Dark

descripción de la imagen
El proyecto audiovisual comprendió dos años de trabajo y un mes y medio de rodaje. / Foto Por Cortesía Cine de Plano

Por Daniel Olmedo

2019-07-11 4:40:17

Es una serie producida por Netflix. Va por su segunda temporada. Ver cada episodio resulta tan agotador como fascinante.
Todo ocurre en una pequeña ciudad alemana flanqueada por un planta nuclear y un siniestro bosque. Han desaparecido unos niños, pero la pregunta no es dónde están, sino cuándo.

Resulta que por motivos misteriosos, que poco a poco se van develando, existe un portal por medio del cual se puede viajar en el tiempo. Se viaja de treinta y tres en treinta y tres años.
Y ahí comienza el rompecabezas mental.

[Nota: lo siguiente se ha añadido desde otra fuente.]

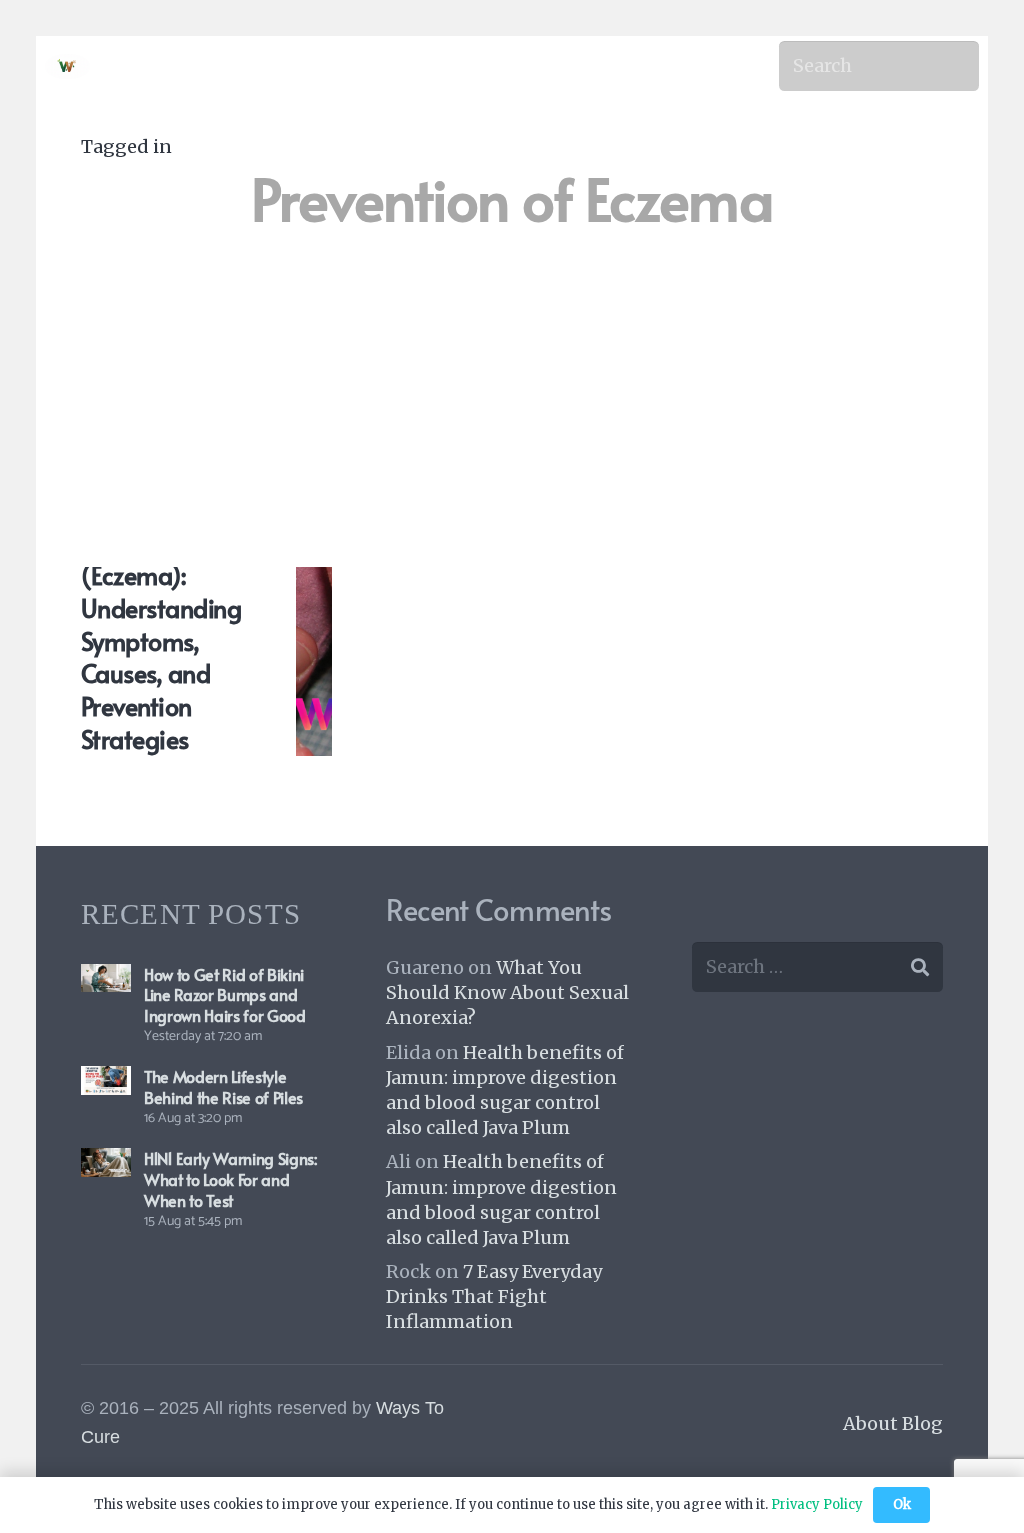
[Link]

Diferentes personajes van y vienen al presente, pasado y futuro intentando solucionar distintos conflictos. Pero las cosas que hacen son simplemente los detonadores que provocan los eventos que pretenden evitar.

Ese parece ser el gran mensaje de Dark: Somos títeres del tiempo. Lo explica mejor y con más crudeza Claudia Tiedeman, uno de los personajes de la historia, cuando se dice a sí misma: El libre albedrío es una ilusión.
Dark no es ciencia ficción. Es terror.

Y es que imaginar que no somos dueños de nuestro destino resulta pavoroso. Lo fascinante de Dark es que a través de la historia nos inocula la duda sobre si somos o no libres. ¿Qué pasaría si hay alguien que marca nuestra historia, y nada podemos hacer contra ello? A partir de esa reflexión emerge la angustia, el vacío, el miedo. Al conseguir esa sensación en los espectadores, los directores logran que estos valoren algo que tienen al alance de su mano: la libertad. Si logran eso en un espectador, pueden decir misión cumplida.

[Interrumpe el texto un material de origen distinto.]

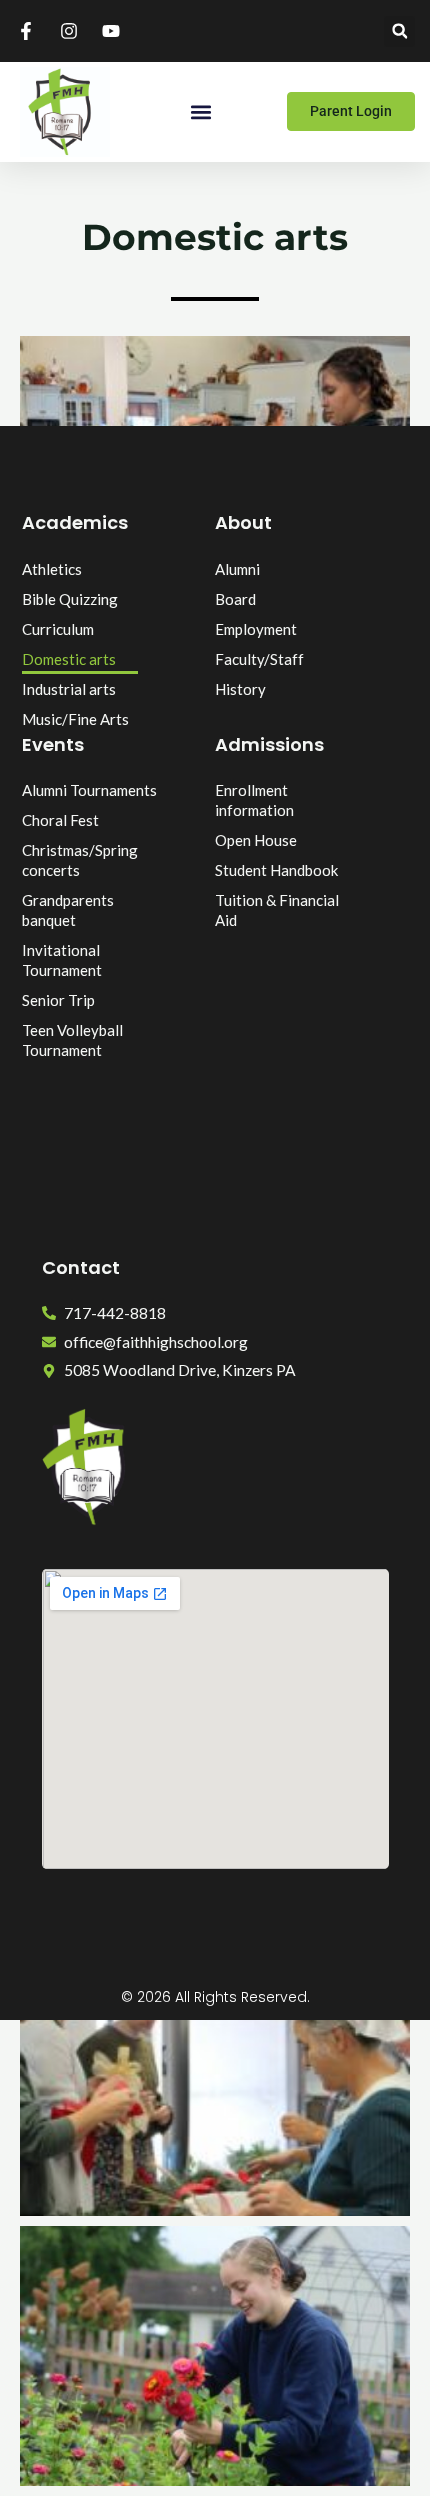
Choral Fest (60, 820)
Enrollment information (254, 800)
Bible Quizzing (70, 599)
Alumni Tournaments (89, 790)
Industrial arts (69, 689)
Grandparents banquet (68, 910)
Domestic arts (69, 659)
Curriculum (58, 629)
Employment (256, 629)
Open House (256, 840)
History (240, 689)
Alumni (237, 569)
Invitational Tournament (62, 960)
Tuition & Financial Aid (277, 910)
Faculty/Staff (259, 659)
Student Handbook (276, 870)
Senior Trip (58, 1000)
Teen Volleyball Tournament (72, 1040)
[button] (399, 31)
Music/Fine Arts (75, 719)
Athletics (52, 569)
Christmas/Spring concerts (80, 860)
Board (235, 599)
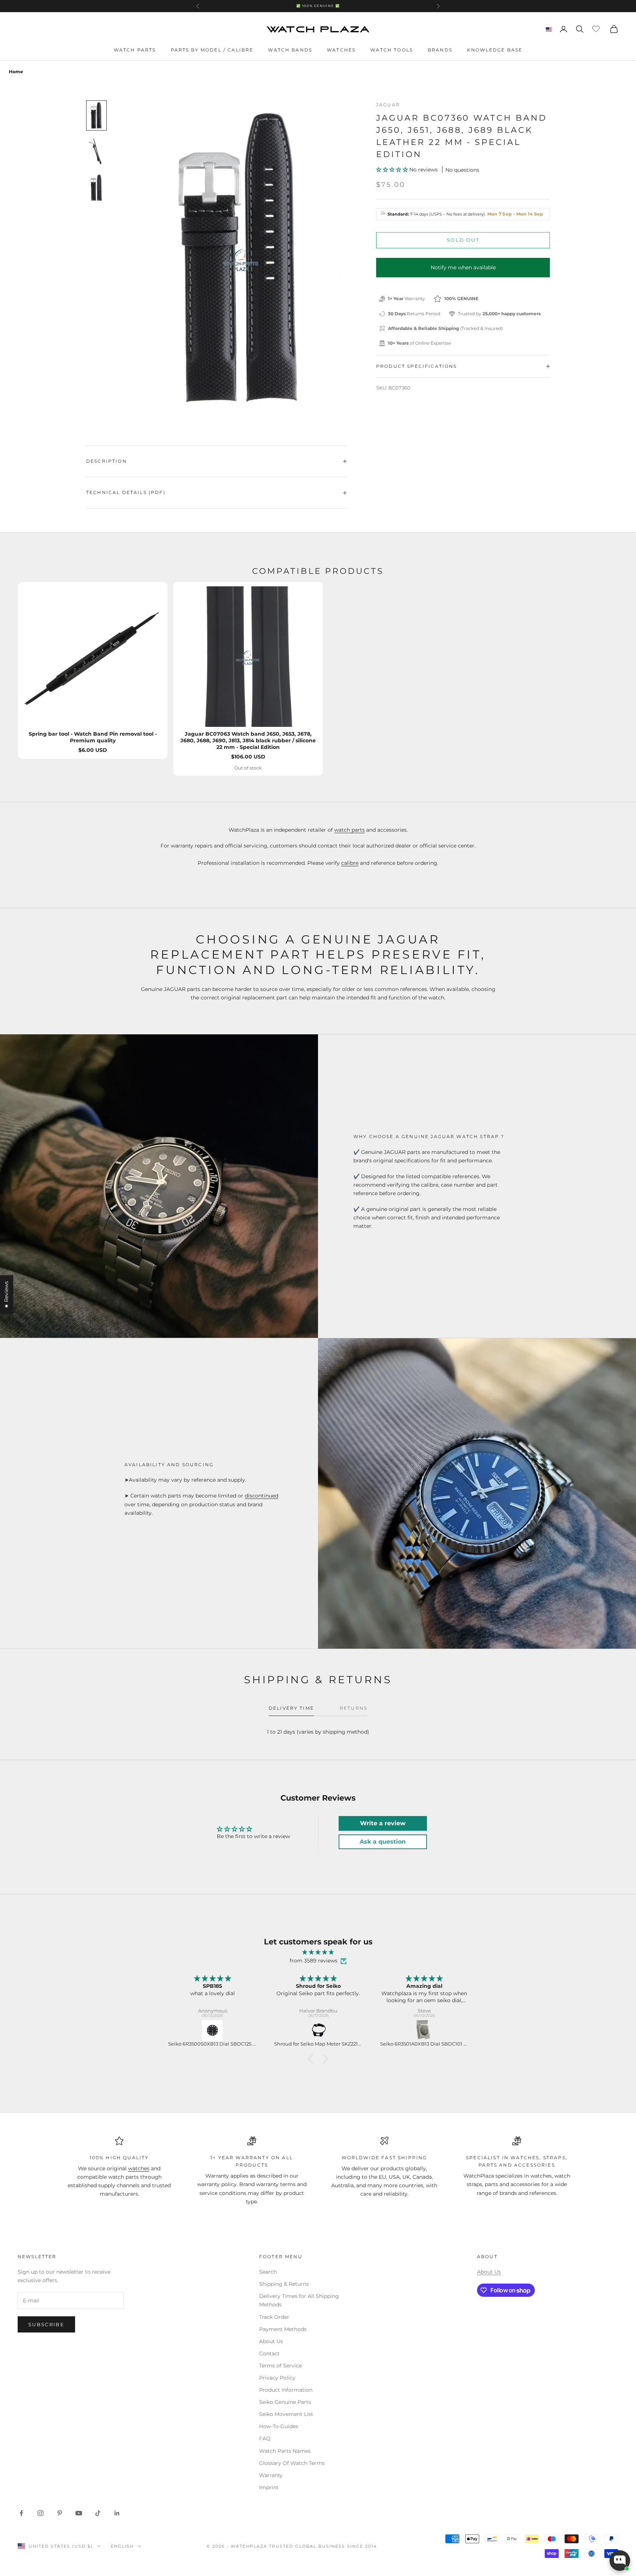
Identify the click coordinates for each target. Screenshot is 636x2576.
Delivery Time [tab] (291, 1708)
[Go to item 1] (96, 115)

El tema no es innovador. Pero siempre es refrescante volver a encontrarlo en nuevas expresiones artísticas. Borges ya nos presentaba esa inquietud en su Ajedrez; nos decía en ese poema: “Tenue rey, sesgo alfil, encarnizada/ reina, torre directa y peón ladino/ sobre lo negro y blanco del camino/ buscan y libran su batalla armada./ No saben que la mano señalada/ del jugador gobierna su destino,/ no saben que un rigor adamantino/ sujeta su albedrío y su jornada./ También el jugador es prisionero/ (la sentencia es de Omar) de otro tablero/ de negras noches y de blancos días./ Dios mueve al jugador, y éste, la pieza./ ¿Qué Dios detrás de Dios la trama empieza/ de polvo y tiempo y sueño y agonía?”.
¿Y si no somos libres, qué somos? Ser las piezas de un ajedrez divino simplemente nos deshumaniza. Y es precisamente esa reflexión la que nos lleva a concluir que sin la libertad, nada somos. La libertad nos hace humanos.

Es nuestra esencia.
Somos más que bípedos sin plumas. Somos libres. Y es eso lo que nos distingue del resto de la creación.
La dignidad humana es un éter compuesto por distintos valores: igualdad, seguridad, y libertad. Pero es probable que de entre ellos sea la libertad la que prevalezca. Gregorio Peces-Barba, un prestigioso filósofo del Derecho, a pesar de su reconocida militancia socialista, afirmaba: “La libertad es el referente central para fundamentar los derechos, y tanto la igualdad como la seguridad y la solidaridad tienen que identificarse y definirse en relación con ella”.
Es cierto que los principios y derechos que emergen del valor libertad no son absolutos. Están sujetos a límites. Pero hay que tener mucho cuidado con los límites que se construyen a la libertad. Es poco frecuente que éstos se nos impongan; suelen venderse a las sociedades justificándolos en los fines más nobles y altruistas, invocando el bien común. Y es muy fácil cruzar la línea que pase de limitar razonablemente la libertad a deformarla.